# Vintage watches pet hate



## ZenArcade (Aug 17, 2016)

I have bought a number of vintage watches over the years and am yet to be disappointed with what I have got (touch wood!) But I do have one pet hate; no its not the seller and the over flowery advertising "No dear, the watch is not a WW1 trench watch given to your late grandfather by a French peasant girl, his wartime love who he rescued from a marauding German attack which you suddenly "discovered" in the attic" You picked it up at a car boot for a tenner and now you want to turn a profit. Yes, the watch probably does need a service if the crown is hanging off and you found it down the back of a sofa you bought at a second hand shop. What on earth does "For spares or repairs mean"? just say broken and please, stop trying to sell it at the price I can get a fully functioning watch for.

No its none of those above, its people who sell a filthy looking watch! I mean seriously, do people not think the watch has a better chance of selling if they take that tatty flea ridden strap off and giving the watch a quick clean and polish?

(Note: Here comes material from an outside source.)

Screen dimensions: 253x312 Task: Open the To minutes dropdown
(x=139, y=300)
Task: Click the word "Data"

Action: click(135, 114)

The amount of times I have bought a watch in hope more than anything else only for it to arrive, remove strap, give good clean and there is an absolute diamond under all that dirt.

Does anyone else have a pet hate in their pursuit of vintage watches?

Apologies for the rant but just picked up another purchase of similar description.


----------



## PC-Magician (Apr 29, 2013)

Makes me laugh and angry at the same time when a seller says restored and it is dirty on arrival, so I send them back for a refund.


----------



## ZenArcade (Aug 17, 2016)

PC-Magician said:


> Makes me laugh and angry at the same time when a seller says restored and it is dirty on arrival, so I send them back for a refund.


 Vintage watch terminology

Restored = Gave it a shake and it started ticking so it must be ok

Serviced = Put a new strap on it

NOS = Unwanted gift found in attic


----------



## hughlle (Aug 23, 2015)

Keeping good time given its age - Doesn't keep time because hasn't been serviced.

Haven't checked for time keeping - Doesn't keep time because hasn't been serviced.

Working order - Doesn't keep time because hasn't been serviced.

Loses X a day, this is the norm for vintage - Doesn't keep time because hasn't been serviced.

I like this one "We guarantee that the watch is in perfect working order and it will not give a time difference of more then (+2 or -2)minutes in 24 hours" - Doesn't keep time because hasn't been serviced

In house spa - the guy owns a screwdriver


----------



## Always"watching" (Sep 21, 2013)

Nice remarks there although I must say that I don't mind a grubby watch if the price reflects its condition. Indeed, I am amazed sometimes when what appears to be a relativel;y clean watch with a stainless steel bracelet comes home with me, only to pour out thick grey gunk from the bracelet when I give it a proper going over.

My pet hate at the moment, born of experiences recently, is when someone purports to be a bonafide experienced watch dealer yet puts watches in his cabinet that don't work properly or are otherwise faulty, with no indication on the label about the AF condition. If I buy stuff from charity shops or boot fairs, I know that it is caveat emptor, but when someone sets themselves up to fulfill the role of specialised watch seller and charges relatively high prices, then things are a bit different.


----------



## Mr Levity (Feb 24, 2013)

hughlle said:


> Keeping good time given its age - Doesn't keep time because hasn't been serviced.
> 
> Haven't checked for time keeping - Doesn't keep time because hasn't been serviced.
> 
> ...


 You forgot:" Tested and working on dispatch. Cannot guarantee future timekeeping" - shook it and it worked for a few seconds when I got it.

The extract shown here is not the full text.